Somos
animales de costumbres. Desde que nacemos nos enseñan a adaptarnos a unos
horarios y a unas rutinas. Comer, jugar, dormir, baño. A esto se reducen nuestros
primeros años. Una serie de acciones repetidas que nos dan seguridad. Dicen que
saber lo que va a pasar a continuación nos brinda una vida más plácida. Las
costumbres varían no solo de un país a otro o de una época a otra de la
historia. Cada comunidad o cada núcleo familiar tiene las suyas.
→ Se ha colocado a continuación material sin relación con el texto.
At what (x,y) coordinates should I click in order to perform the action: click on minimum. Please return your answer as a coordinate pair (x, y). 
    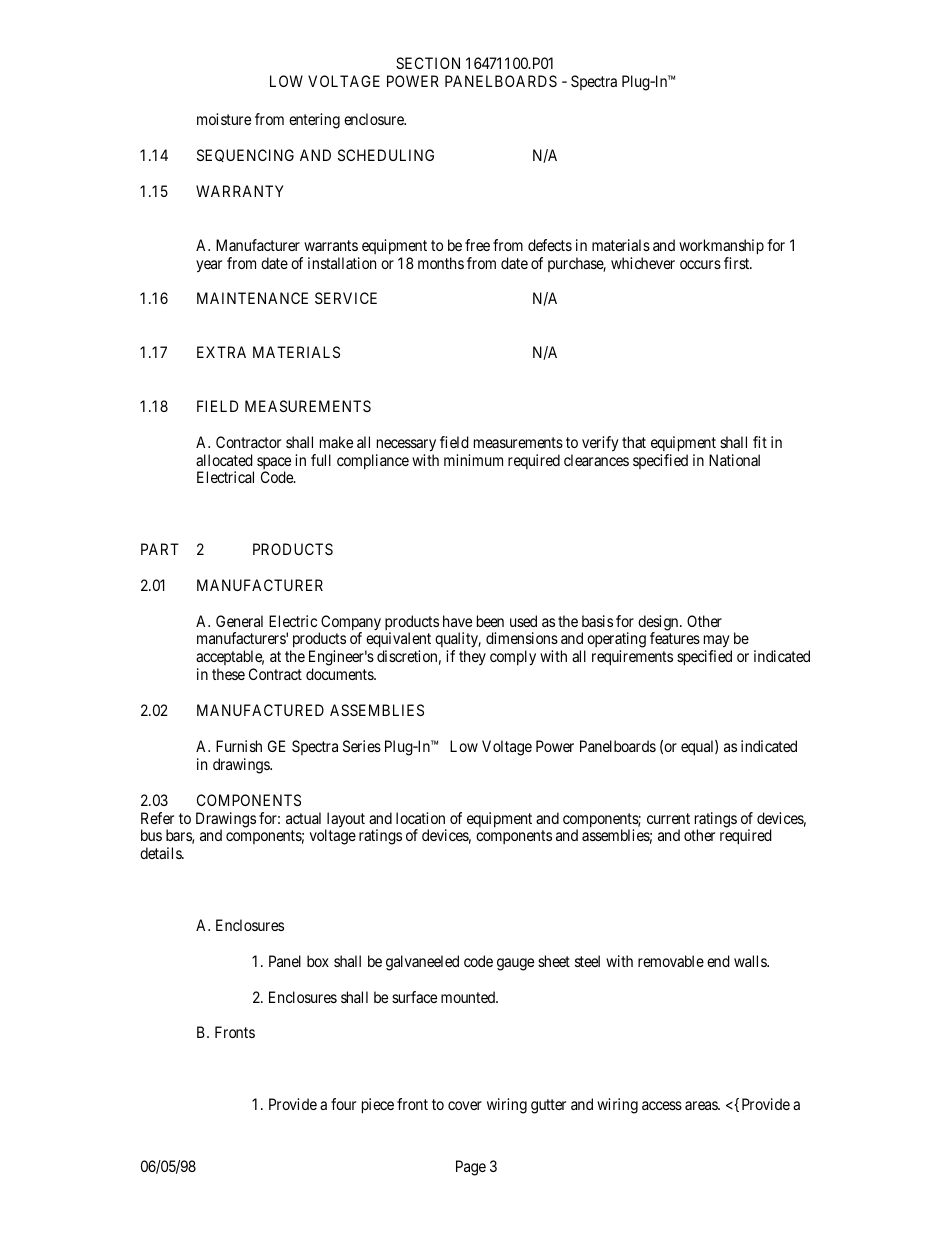
    Looking at the image, I should click on (473, 460).
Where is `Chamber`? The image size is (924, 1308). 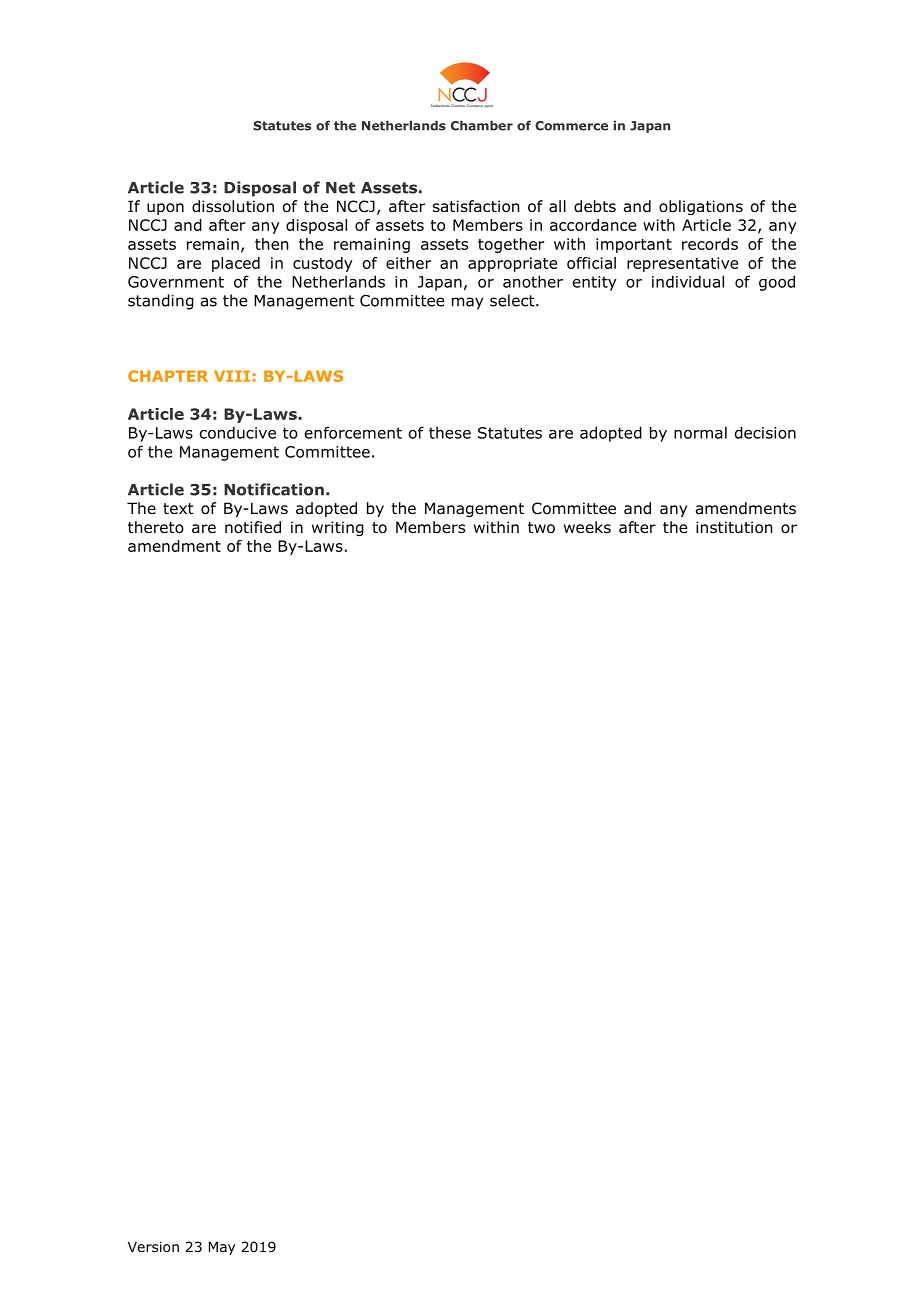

Algunas son
aceptadas casi universalmente y otras son vistas como algo exótico. Cada uno
cree que su manera habitual de hacer las cosas es la correcta. De ahí, esa
maldita manía de aconsejar a los demás. “No acostumbres al bebé a que se
duerma al pecho. No lo acostumbres a acostarlo en la cama contigo. No lo
acostumbres a cogerlo en brazos”, me dice la gente.
¿Tan
difícil será eliminar uno de esos hábitos? ¿Tanto sufrirá cuando tenga que
despegarse de esas malas costumbres? Los hermanos mayores nos acostumbramos a
ser hijos únicos hasta que llega un hermanito y nos destrona. Nos acostumbramos
a vivir en la casa familiar hasta que un día tenemos que mudarnos a un piso
pequeño y volver a empezar. Nos acostumbramos a una cama, a una tele, a un
coche, pero de pronto hay que sustituiros y empezar de nuevo con el proceso de
adaptación. Nos acostumbramos al calor de una pareja, hasta que un día te
abandona; a la seguridad de un padre, pero un día se muere; a la estabilidad de
un trabajo, pero estalla una crisis y se ven obligados a despedirte. Nos
acostumbramos al euro, a la tele basura, al tanga, a no fumar en los bares y al gin tonic con pepino. Si pudimos adaptarnos
a todo ello sin sufrir ningún trauma, creo que me arriesgaré y seguiré dándole
a mi bebé teta, cama y brazo sin temor a malacostumbrarlo.